◆ SUPPLIED MATERIAL

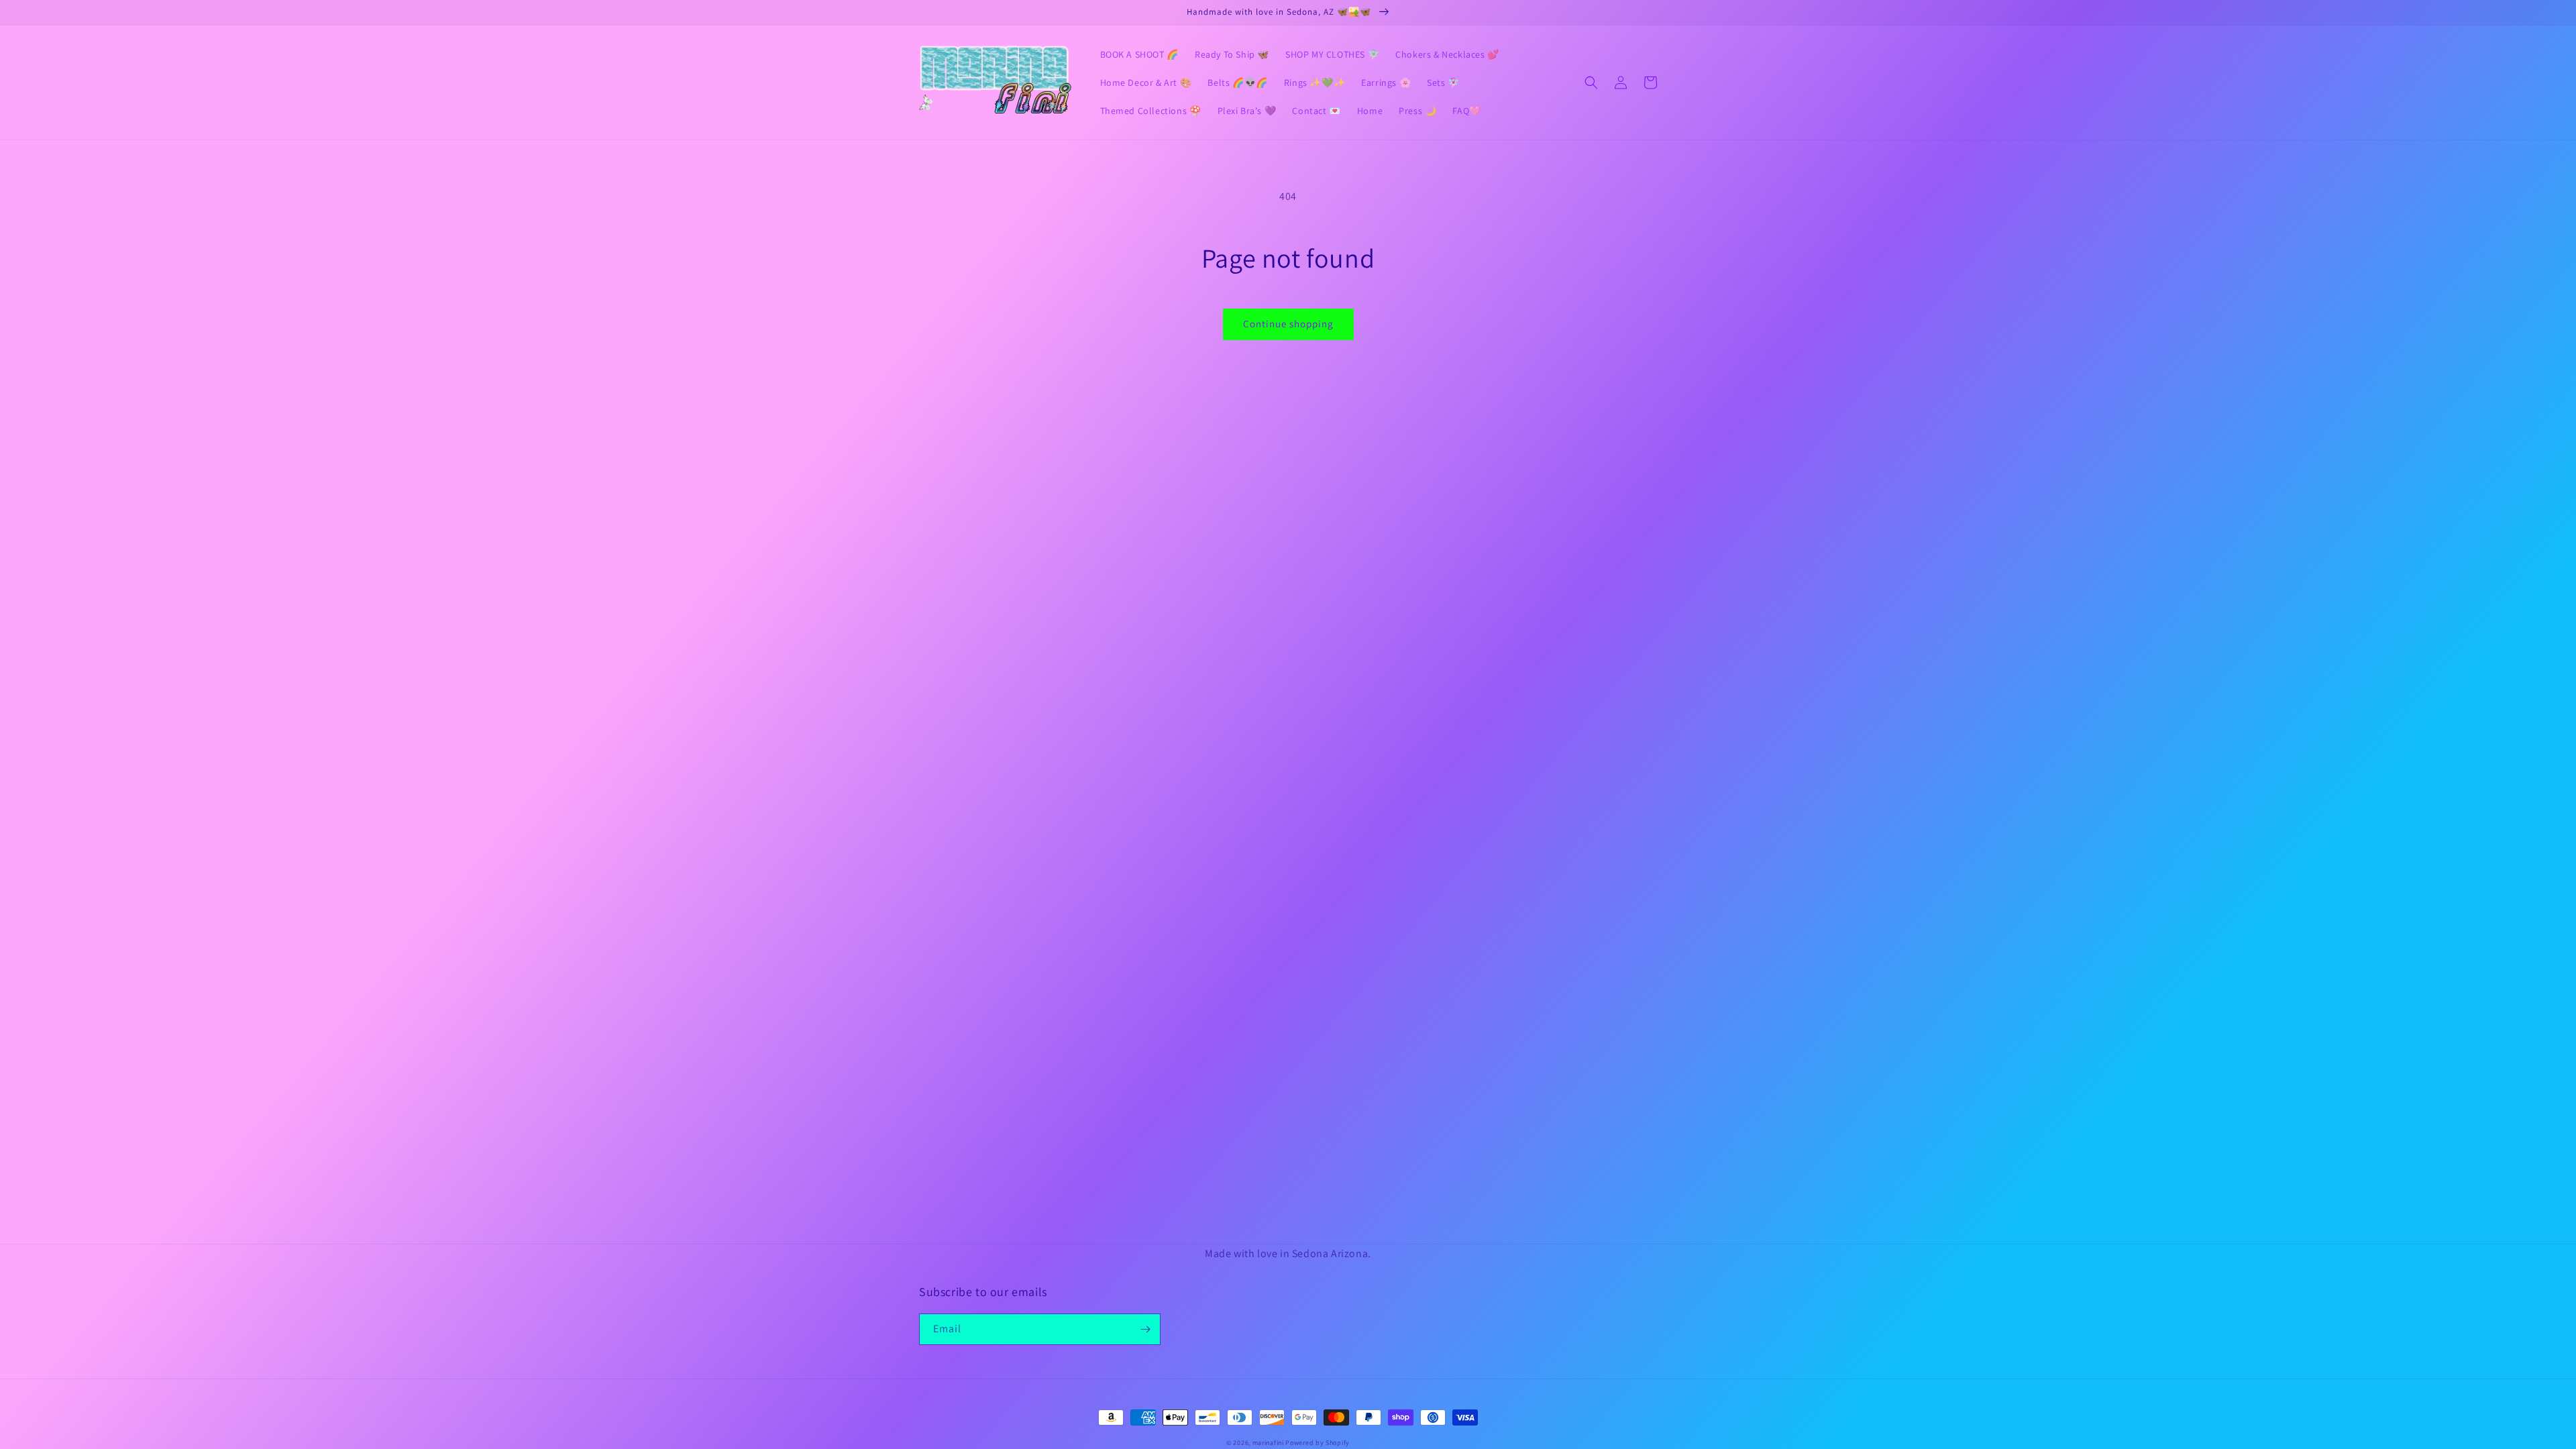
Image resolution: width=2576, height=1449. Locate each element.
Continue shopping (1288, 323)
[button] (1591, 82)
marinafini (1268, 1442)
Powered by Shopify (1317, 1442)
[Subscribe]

◆ WORK INSTRUCTION
Return each record above as it stands. Pictures stay out.

◆ TASK OUTPUT
Image resolution: width=2576, height=1449. Locate each element.
Continue shopping (1288, 323)
[button] (1591, 82)
marinafini (1268, 1442)
Powered by Shopify (1317, 1442)
[Subscribe]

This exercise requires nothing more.